Trecho do texto -
━━━

Fala Produtor - Mensagem

  • Jair Antonio Toso Colatina - ES 23/01/2011 23:00

    CARTA DE DESABAFO DE UM PRODUTOR RURAL DO ESPÍRITO SANTO.

    Com expressão de alegria, a repórter anunciava: Tempo bom; Em outra região poderiam ficar tranquilos porque o tempo ia melhorar, ou seja, a chuva ia parar. Saindo desta expressão de alegria para uma expressão de tristeza, anunciava também que o preço do feijão e o arroz estavam prestes a subir, numa conotacão de verdadeiro absurdo. Será que também sou obrigado a acreditar que chuva é sempre tempo ruim, e também que o alimento deve estar sempre barato?

    Represento menos de 20% da parcela de uma população de 194 milhões de habitantes, e, por ironia do destino, sou responsável por mais de 70% da produção de alimentos básicos, afinal, estes não são produzidos nos grandes edifícios, nem nos modernos shoppings e nem nas areias escaldantes das praias com aquele “lindo sol”.

    Sou também responsável pelo ar que todos respiram, pois é em minha terra que estão as já escassas vegetações e matas que, em algumas vezes, por falta de conhecimento e orientação, ou mesmo, por não ter outra opção, fui obrigado a derrubar para alimentar meus filhos. Sou também responsável pela “produção” da preciosa água que você usa, pois é também em minha terra que estão as nascentes e os rios que você quer que eu preserve, gastando meu recurso e trabalho, diminuindo minha área de produção, mas sem pagar por isso.

━━━

Dados fornecidos -
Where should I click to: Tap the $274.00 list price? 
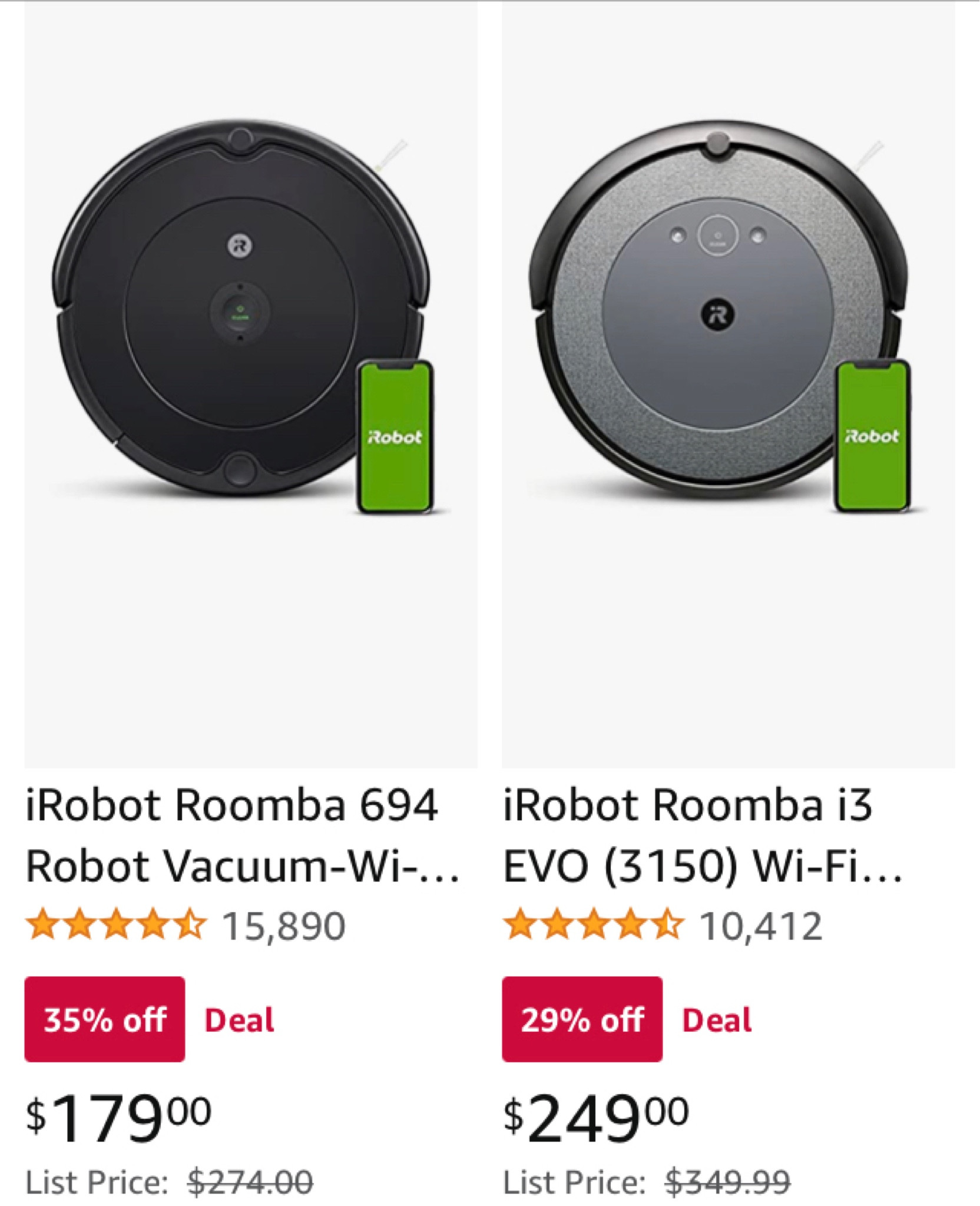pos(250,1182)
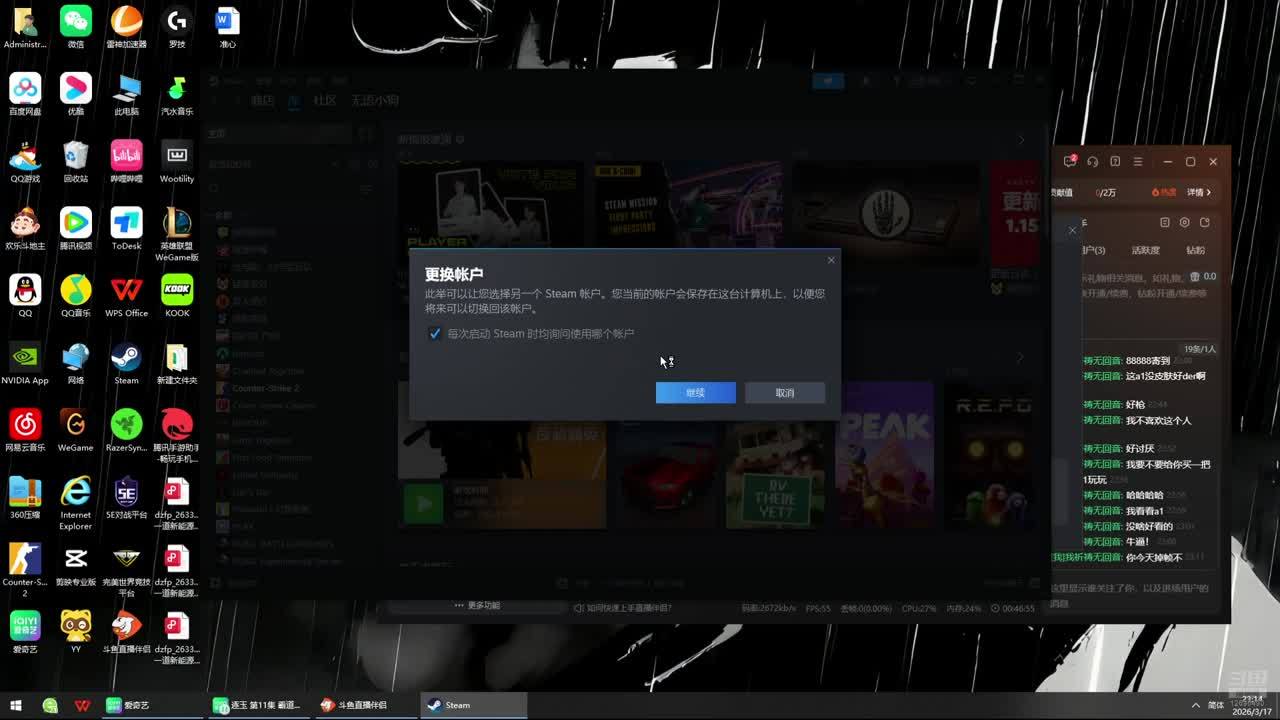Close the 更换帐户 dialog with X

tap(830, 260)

━━━

Instrução - Transcreva na íntegra, sem nenhuma alteração, a carta do produtor rural que aparece acima da listagem.

Resolução -
Fala Produtor - Mensagem

  • Jair Antonio Toso Colatina - ES 23/01/2011 23:00

    CARTA DE DESABAFO DE UM PRODUTOR RURAL DO ESPÍRITO SANTO.

    Com expressão de alegria, a repórter anunciava: Tempo bom; Em outra região poderiam ficar tranquilos porque o tempo ia melhorar, ou seja, a chuva ia parar. Saindo desta expressão de alegria para uma expressão de tristeza, anunciava também que o preço do feijão e o arroz estavam prestes a subir, numa conotacão de verdadeiro absurdo. Será que também sou obrigado a acreditar que chuva é sempre tempo ruim, e também que o alimento deve estar sempre barato?

    Represento menos de 20% da parcela de uma população de 194 milhões de habitantes, e, por ironia do destino, sou responsável por mais de 70% da produção de alimentos básicos, afinal, estes não são produzidos nos grandes edifícios, nem nos modernos shoppings e nem nas areias escaldantes das praias com aquele “lindo sol”.

    Sou também responsável pelo ar que todos respiram, pois é em minha terra que estão as já escassas vegetações e matas que, em algumas vezes, por falta de conhecimento e orientação, ou mesmo, por não ter outra opção, fui obrigado a derrubar para alimentar meus filhos. Sou também responsável pela “produção” da preciosa água que você usa, pois é também em minha terra que estão as nascentes e os rios que você quer que eu preserve, gastando meu recurso e trabalho, diminuindo minha área de produção, mas sem pagar por isso.